Chip Pickering (Photo Provided)

PARKERSBURG — A local volunteer from the American Red Cross of the Ohio River Valley is in Florida for disaster relief from Hurricane Helene.

Chip Pickering was deployed at Tallahassee, the capital of Florida, where shelters were established prior to Hurricane Helene touching land last week in Florida as a Category 4 storm.

More than 120 people have been killed, according to the Associated Press, and the destruction has stretched northward including into South and North Carolina where more than 30 people were killed near Asheville. The town of Chimney Rock, N.C., was destroyed.

At least nine people were killed in Tampa, Fla., about 200 miles southeast of Tallahassee, mostly from drowning, the Pinellas County Sheriff’s Office said.

“It came right up through to the east of Tallahassee,” Pickering, a veteran of numerous relief operations through the Red Cross, said.

Mary Tanner Jerome Tanner, of Tallahassee, sit inside an evacuation shelter ahead of Hurricane Helene, expected to make landfall here today, in Leon County, Fla., Thursday, Sept. 26, 2024. (AP Photo/Gerald Herbert)

Pickering is a shelter coordinator and arrived in Florida last week with a pre-landing contingent of Red Cross volunteers who got the shelters ready for when they were needed. Pickering is with Seth Kenefick, a Red Cross disaster program specialist from Steubenville, who also was deployed through the Ohio River Valley Chapter.

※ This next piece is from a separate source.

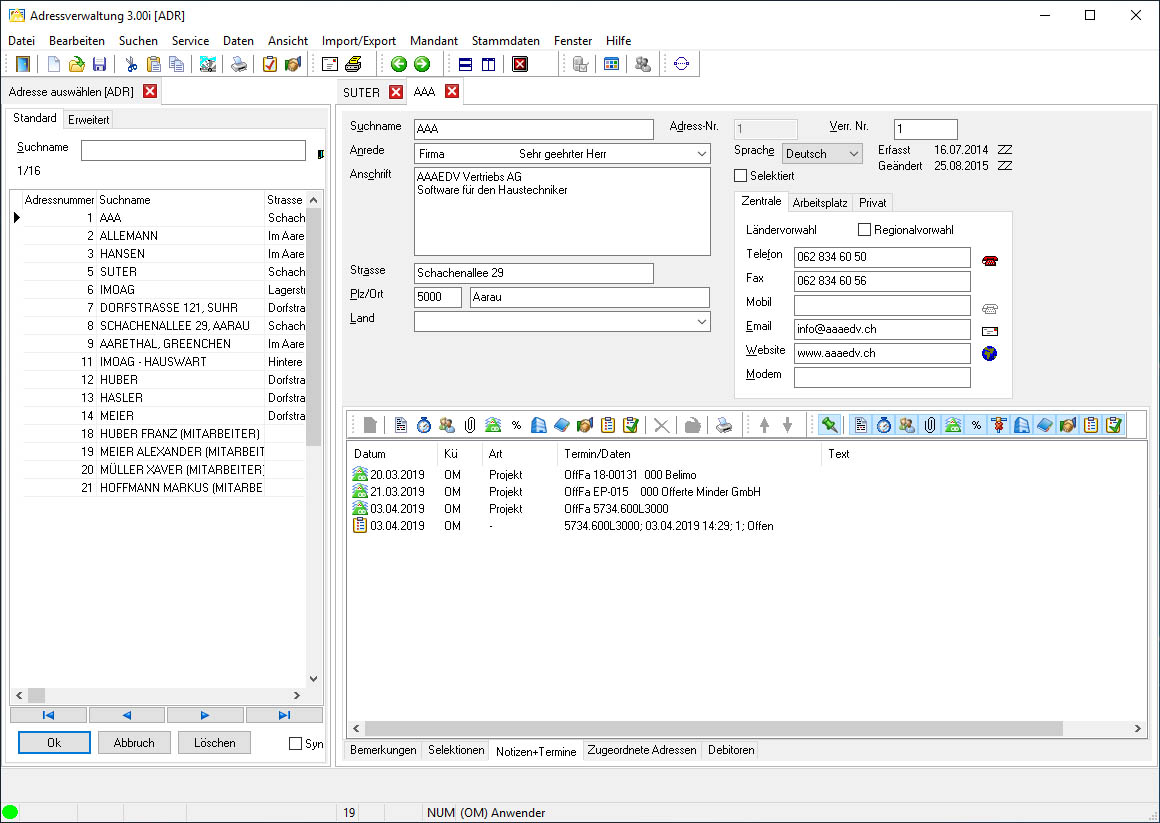Image resolution: width=1160 pixels, height=823 pixels.
Task: Click the Abbruch button
Action: click(x=134, y=743)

Residents from near Tampa have been in the shelters and will remain until they can get closer to their homes to assess the damage, Pickering said. Much depends on when power and water is restored for when people can go to their homes and determine if they can be repaired or are not salvageable, he said.

Some progress has been made in Florida, he said. Power is being restored to the millions without electricity.

“People are starting to go back to their homes,” Pickering said.

The storm surge was from 10 to 20 feet, forcing people out of their homes, Pickering said.

“It’s just not survivable,” he said.

Besides the damage from the winds and the force of the water, the surge has left several feet of sand in the homes, Pickering said.

“The big challenge is can we dig those out,” he said.

Pickering is on a two-week deployment. Shelters and operations are continually adjusted as recovery progresses, he said.

When he will be relieved depends on whether a replacement is available and what aid is needed elsewhere in the disaster, Pickering said.

The destruction is massive across the states, said Sharon Kesselring, executive director of the Red Cross Ohio River Valley Chapter. The chapter is organizing volunteers for relief services and deployments are going to be made for several weeks to come, she said.

The priority at this time is sheltering and feeding the displaced residents, although relief efforts depend much on communications and being able to access the area, Kesselring said. Things can change from one moment to the next, according to Kesselring.

“It’s amazing how quickly we can pivot to make things happen,” she said.

The level of destruction is going to make it difficult for volunteers, too, she said.

“This deployment is going to have major hardships,” Kesselring said.

The Red Cross also is responding to the effects from Helene in Eastern West Virginia where damages from wind and rain have occurred in the counties along the Virginia border, Kesselring said. The governor of West Virginia last week issued a State of Preparedness for 22 counties.

About 600 meals have been prepared for the area around Mercer County, she said.

“We’ve been pretty busy,” she said.

More than 1,400 Red Cross volunteers from across the country have so far responded, assisting with feeding, health and mental health services and delivering relief supplies, Kesselring said.

The Red Cross as of Sunday night was managing or supporting about 70 shelters for more than 2,600 disaster survivors, an increase of 600 people from overnight in Georgia and North Carolina shelters, Kesselring said.